Worldwide, however, space for dissent is shrinking around election time – whether it is harassment of civil society groups in Zimbabwe, death threats against activists in Nicaragua, or smear campaigns against election monitors in Malaysia.

This report – the the Special Rapporteur’s first to the UN General Assembly – documents countless threats to the freedoms of assembly and expression in the context of elections. The report’s most critical finding is deceptively simple: elections do not take place in a vacuum, and their quality cannot be judged solely by what happens during the vote. We must also examine what happens before and after elections, and survey the long-term rights landscape, particularly the rights to freedom of peaceful assembly and association.

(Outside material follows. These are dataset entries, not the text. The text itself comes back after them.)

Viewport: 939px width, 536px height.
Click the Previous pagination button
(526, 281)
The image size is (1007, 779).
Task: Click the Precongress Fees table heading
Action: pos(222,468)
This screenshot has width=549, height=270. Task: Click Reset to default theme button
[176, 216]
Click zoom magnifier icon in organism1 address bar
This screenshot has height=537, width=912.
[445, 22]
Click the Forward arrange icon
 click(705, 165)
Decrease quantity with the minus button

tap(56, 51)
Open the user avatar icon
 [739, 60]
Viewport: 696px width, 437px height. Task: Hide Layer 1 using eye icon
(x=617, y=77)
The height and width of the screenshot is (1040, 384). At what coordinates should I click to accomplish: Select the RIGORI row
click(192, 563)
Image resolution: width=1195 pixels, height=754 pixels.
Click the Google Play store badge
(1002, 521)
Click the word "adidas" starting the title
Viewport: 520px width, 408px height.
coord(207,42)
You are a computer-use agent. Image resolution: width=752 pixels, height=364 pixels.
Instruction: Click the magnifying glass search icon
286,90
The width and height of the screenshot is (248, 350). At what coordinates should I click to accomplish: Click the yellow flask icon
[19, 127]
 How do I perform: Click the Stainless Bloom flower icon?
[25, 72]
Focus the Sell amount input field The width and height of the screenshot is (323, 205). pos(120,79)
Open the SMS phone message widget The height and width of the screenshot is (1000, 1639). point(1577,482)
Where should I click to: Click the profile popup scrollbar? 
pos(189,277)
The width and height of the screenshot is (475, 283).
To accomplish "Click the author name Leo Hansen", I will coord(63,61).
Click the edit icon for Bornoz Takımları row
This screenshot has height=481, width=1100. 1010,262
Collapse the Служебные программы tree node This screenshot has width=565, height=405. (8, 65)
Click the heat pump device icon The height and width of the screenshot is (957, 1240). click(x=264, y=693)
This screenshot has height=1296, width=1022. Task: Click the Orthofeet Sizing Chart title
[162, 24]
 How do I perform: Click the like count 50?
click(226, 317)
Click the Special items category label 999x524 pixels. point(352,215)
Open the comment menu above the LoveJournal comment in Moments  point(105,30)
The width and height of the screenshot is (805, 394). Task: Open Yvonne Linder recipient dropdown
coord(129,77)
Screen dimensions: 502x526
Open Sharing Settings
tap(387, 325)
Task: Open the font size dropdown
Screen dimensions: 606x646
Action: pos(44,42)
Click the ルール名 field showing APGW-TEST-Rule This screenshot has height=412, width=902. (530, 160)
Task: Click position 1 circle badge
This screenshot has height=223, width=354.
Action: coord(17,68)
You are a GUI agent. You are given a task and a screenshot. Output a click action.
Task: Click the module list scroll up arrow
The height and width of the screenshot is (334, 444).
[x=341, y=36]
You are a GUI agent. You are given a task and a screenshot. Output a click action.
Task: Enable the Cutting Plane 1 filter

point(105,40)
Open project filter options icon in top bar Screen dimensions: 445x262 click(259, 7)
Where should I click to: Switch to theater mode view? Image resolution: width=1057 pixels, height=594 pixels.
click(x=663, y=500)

People should be given more space – not less – to exercise their assembly and association rights.

The Special Rapporteur believes that threats to freedom of assembly and association during election periods should be among our deepest concerns, because elections confer legitimacy on governments – and a vibrant civil society is essential for legitimate elections.

The report was released publicly in mid-September 2013, and was presented to the UN General Assembly in October 2013.

The UN document number is A/68/299.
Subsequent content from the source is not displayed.